TASK TO COMPLETE
Extract the lines that carry the string "Download" from the listing.

EXERCISE DATA
•••

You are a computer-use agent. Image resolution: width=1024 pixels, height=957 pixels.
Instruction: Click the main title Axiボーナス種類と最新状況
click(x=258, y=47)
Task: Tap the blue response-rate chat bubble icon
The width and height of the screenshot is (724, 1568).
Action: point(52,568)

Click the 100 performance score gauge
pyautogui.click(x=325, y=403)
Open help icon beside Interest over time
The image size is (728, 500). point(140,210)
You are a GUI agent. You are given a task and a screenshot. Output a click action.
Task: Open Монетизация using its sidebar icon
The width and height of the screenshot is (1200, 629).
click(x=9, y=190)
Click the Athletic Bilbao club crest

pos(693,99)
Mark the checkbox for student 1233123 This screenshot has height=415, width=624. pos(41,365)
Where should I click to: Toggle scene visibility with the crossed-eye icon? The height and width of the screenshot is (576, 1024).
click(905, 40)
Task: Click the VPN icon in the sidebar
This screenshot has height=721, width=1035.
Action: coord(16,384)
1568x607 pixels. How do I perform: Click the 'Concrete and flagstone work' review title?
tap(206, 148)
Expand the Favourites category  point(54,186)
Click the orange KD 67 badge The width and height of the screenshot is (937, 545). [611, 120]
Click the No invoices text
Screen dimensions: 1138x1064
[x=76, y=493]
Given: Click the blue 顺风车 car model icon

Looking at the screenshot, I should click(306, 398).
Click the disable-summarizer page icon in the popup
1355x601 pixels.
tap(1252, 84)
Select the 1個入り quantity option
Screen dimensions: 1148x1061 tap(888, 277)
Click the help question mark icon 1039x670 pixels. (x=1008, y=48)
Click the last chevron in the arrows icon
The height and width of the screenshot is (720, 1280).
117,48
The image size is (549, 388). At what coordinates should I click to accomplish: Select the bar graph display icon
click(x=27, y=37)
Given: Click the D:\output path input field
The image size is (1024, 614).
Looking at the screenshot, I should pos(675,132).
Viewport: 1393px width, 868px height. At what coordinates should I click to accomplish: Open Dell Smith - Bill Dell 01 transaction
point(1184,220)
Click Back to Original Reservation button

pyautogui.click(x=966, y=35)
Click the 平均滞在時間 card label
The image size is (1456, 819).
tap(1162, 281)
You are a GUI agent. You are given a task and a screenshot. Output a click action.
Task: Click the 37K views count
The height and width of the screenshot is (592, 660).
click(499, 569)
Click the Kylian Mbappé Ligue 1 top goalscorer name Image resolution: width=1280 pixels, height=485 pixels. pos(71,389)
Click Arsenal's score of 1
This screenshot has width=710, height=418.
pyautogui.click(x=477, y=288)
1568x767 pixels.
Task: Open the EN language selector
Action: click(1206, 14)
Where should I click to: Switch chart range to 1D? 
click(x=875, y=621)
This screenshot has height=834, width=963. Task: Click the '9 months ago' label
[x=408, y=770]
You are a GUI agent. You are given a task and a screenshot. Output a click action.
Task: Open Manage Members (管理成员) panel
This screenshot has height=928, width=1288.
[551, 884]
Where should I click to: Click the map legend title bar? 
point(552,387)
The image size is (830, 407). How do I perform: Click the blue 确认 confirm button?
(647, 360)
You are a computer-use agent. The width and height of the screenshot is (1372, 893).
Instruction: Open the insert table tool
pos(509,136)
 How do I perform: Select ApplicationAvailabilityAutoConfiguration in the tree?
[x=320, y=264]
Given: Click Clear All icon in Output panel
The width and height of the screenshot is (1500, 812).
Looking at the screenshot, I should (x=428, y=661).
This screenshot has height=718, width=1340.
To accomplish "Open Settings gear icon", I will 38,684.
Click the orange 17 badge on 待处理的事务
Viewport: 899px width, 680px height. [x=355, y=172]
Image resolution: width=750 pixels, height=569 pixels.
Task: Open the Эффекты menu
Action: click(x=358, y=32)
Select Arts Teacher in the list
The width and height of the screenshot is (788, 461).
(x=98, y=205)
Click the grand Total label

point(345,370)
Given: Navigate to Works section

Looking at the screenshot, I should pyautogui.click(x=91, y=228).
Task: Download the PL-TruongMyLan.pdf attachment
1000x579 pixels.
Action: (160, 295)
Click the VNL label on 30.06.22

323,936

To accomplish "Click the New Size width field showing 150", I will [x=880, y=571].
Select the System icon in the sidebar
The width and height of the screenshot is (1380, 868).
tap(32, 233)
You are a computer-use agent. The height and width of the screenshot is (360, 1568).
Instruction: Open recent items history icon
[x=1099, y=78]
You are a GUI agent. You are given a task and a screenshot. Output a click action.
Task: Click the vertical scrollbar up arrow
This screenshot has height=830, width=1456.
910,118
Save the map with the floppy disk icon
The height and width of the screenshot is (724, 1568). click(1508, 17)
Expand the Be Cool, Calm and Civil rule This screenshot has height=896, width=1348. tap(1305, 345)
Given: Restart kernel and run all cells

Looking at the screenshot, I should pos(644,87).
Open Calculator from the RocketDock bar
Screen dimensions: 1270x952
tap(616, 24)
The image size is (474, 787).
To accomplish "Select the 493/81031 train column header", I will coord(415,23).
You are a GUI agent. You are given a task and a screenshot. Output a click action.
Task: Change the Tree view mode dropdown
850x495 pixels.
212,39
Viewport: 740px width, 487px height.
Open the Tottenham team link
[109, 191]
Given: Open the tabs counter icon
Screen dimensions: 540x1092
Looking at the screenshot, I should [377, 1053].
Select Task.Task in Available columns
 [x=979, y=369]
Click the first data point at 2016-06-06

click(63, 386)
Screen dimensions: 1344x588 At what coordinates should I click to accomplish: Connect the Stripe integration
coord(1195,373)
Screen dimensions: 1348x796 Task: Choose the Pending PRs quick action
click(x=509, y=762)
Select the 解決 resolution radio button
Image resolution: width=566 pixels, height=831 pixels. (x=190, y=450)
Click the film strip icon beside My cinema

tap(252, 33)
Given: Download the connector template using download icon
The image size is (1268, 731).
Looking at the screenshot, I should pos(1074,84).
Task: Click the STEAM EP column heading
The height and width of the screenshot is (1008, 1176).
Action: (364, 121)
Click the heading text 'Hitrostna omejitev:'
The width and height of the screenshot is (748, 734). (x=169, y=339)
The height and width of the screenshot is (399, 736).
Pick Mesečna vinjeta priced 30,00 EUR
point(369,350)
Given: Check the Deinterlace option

•••

RESPONSE AREA
Task: Download the PL-TruongMyLan.pdf attachment
Given: Download the connector template using download icon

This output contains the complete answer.